• [WORK TO COMPLETE]
Could you retype the whole listing, word for word?

• [EXTRACTED INFORMATION]
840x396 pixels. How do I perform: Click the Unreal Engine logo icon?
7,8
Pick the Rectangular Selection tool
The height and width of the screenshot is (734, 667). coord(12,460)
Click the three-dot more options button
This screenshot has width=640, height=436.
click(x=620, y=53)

• [ANSWER SECTION]
840x396 pixels. How do I perform: Click the Unreal Engine logo icon?
7,8
Pick the Rectangular Selection tool
The height and width of the screenshot is (734, 667). coord(12,460)
Click the three-dot more options button
This screenshot has width=640, height=436.
click(x=620, y=53)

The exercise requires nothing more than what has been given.